A digital twin is a digital model of a physical thing or process. Its purpose is to aid organizations in detecting bottlenecks and/or problems in a process or a physical thing before those issues occur. In this way, proactive (and aversive) actions can be taken.
For example, a digital twin can be constructed of a physical factory for the purposes of improving manufacturing processes, or for analyzing the impact of altering a factory equipment maintenance cycle. Or it can be used in a smart city for purposes of analyzing traffic logjams and improving traffic patterns.
For enterprises, using digital twins can prevent the need for costly repairs and adverse impacts on customer service. The use of digital twins for purposes of analysis and evaluation can also reduce risk.
All of these are reasons why enterprises increasingly are seeking to adopt digital twin technology.
Creating a Digital Twin
Creating a digital twin requires information and data from everyone who uses and creates the system.
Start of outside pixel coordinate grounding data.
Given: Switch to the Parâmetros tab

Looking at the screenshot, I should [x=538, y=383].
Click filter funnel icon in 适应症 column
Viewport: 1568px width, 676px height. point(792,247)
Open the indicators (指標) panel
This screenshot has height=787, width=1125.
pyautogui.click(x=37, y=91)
This is because the reality of any individual thing or process involves a 360-degree view of information and data, so any digital twin that attempts to emulate this reality must have that same view.
If you are modeling the manufacturing process for a certain product, you will need CAD drawings and information for the product from your engineering system, parts information from your manufacturing and purchasing systems, assembly and fabrication information from your manufacturing systems, business process flow information from ERP or MRP system, cost information from purchasing, cost accounting and financial systems, facility information from building information system, IT flow information from your IT systems, personnel information from your HR systems, and possibly more.
Accumulating and verifying all this information and then modeling all of the data so it fits and works within the context of a digital twin, is a prodigious task. On the IT side, this task will require active efforts from data analysts, data administrators, applications specialists, business analysts and network/system personnel.
If your organization is new to digital twin technology, you can secure the assistance of a digital twin consultancy or data twin building software platforms. However, none of these entities understand your organization or its dynamics. You still need your own people to do the work.
Testing the Digital Twin
Once a digital twin is constructed, it must be rigorously tested against the physical reality of the device or process it is designed to emulate.
If the digital twin emulates a start-to-finish manufacturing process, it must be run in pilot and in parallel against the actual operations of the process until it reaches a point where every process step and result is accurately captured in the digital twin and reflected in concurrent and accurate results between the twin and the physical thing or process.
If the digital twin is constructed to emulate a road and highway grid of a city with the intention of monitoring traffic flows and determining traffic jam points, the digital twin must be able to acquire and process real-time traffic events; flow these onto roads; identify traffic jam points; assess whether the traffic jams are temporary due to road construction or an accident; or recognize whether the jams are due to something like traffic route design. This digital model must be run against the physical reality of actual road and highway conditions until all the digital twin stakeholders are satisfied that the digital twin emulation accurately reflects the physical reality of city roads and highways.
The process of aligning the results of a digital twin with the physical reality of a thing or process is iterative in nature. Often, the digital twin team of IT and business users uncover critical pieces of data or information that are missing, and then add them. In some cases, data modeling must be revised to ensure that the connections between various data points are accurate.
In analytics disciplines, the gold standard is 95% accuracy between what analytics yield and what a subject matter expert would conclude. This should be the accuracy target of the digital twin.
To arrive at this point, the IT QA group must be heavily involved in testing and retesting, as should end users and any area of IT that is required to debug or adjust the digital twin model.
Maintaining the Digital Twin
Once you achieve a digital twin that accurately emulates the process or physical thing you are modeling, you have to ensure continuing accuracy in production.
A business process can change. It can be as subtle as a minor tweak that a manufacturing supervisor makes — and forgets to tell anyone about.
Data can also drift. What if your company changes to a new purchasing system and new APIs or data transformations need to be made for the digital twin?
Finally, there is day-to-day maintenance. Like other software, digital twins will have bugs. When a processing or data error occurs, IT must be on hand to fix the problem.
The future of IT in companies will increasingly move to virtual reality and pictorial modeling that is informed by real-time data.
Digital twins are an integral part of this future.
But to develop, refine, and support digital twins, IT must also reform its development, testing and maintenance strategies.
Digital twins that are actively used in production must be accurate. Like an online transaction system, they must be kept up and running. If something goes wrong, IT must immediately move in and fix it. If this isn’t done, an erroneous decision could cause catastrophic damage to the company.
It’s not too early for CIOs and other IT leaders to think through the digital twin life cycle, and how IT will support it.